▶ [WRITTEN REQUEST]
Pull out and copy every line of the entries below that contains the string "pixels". The match is case-sensitive.

▶ [RECORDS SHOWN]
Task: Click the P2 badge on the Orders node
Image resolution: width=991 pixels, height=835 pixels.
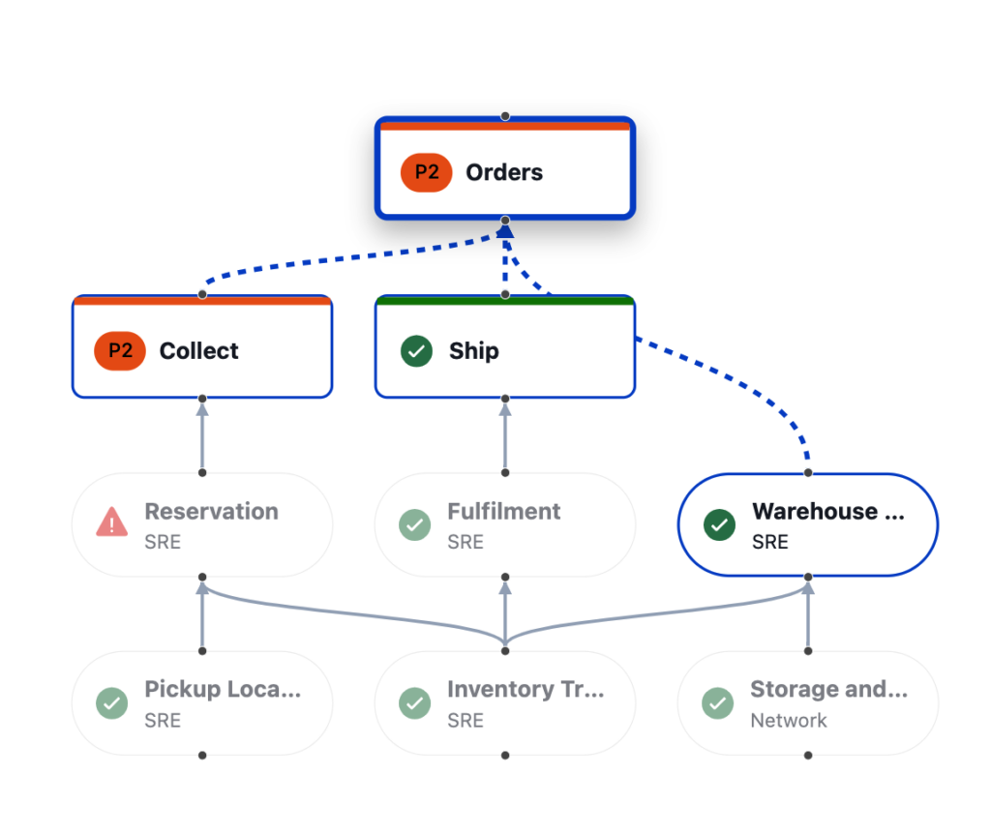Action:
--
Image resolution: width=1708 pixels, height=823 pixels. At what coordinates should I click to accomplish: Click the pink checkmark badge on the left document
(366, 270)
---
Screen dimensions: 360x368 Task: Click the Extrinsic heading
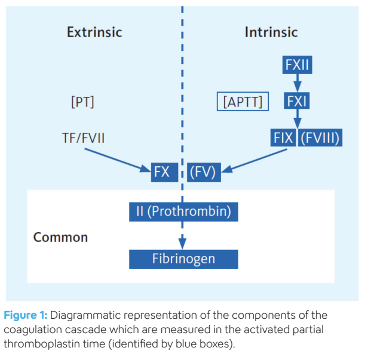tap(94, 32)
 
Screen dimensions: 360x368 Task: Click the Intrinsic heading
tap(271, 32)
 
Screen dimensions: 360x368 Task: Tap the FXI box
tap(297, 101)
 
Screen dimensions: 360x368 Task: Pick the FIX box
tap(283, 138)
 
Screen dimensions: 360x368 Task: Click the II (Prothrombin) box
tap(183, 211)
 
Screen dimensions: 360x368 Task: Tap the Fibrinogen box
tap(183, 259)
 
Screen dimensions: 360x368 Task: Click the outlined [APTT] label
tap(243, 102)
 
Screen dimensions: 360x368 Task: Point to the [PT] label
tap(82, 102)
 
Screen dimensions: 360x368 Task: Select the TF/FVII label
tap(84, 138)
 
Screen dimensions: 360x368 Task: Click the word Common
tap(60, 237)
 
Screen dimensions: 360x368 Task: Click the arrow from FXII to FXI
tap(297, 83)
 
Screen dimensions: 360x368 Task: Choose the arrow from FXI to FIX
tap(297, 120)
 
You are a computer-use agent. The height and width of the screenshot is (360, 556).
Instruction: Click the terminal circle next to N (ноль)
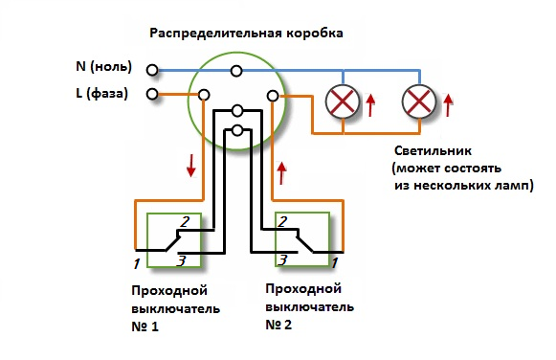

▶ [RESULT]
Image resolution: width=991 pixels, height=835 pixels.
Image resolution: width=1708 pixels, height=823 pixels. At what coordinates should I click to accomplish: Click the pink checkmark badge on the left document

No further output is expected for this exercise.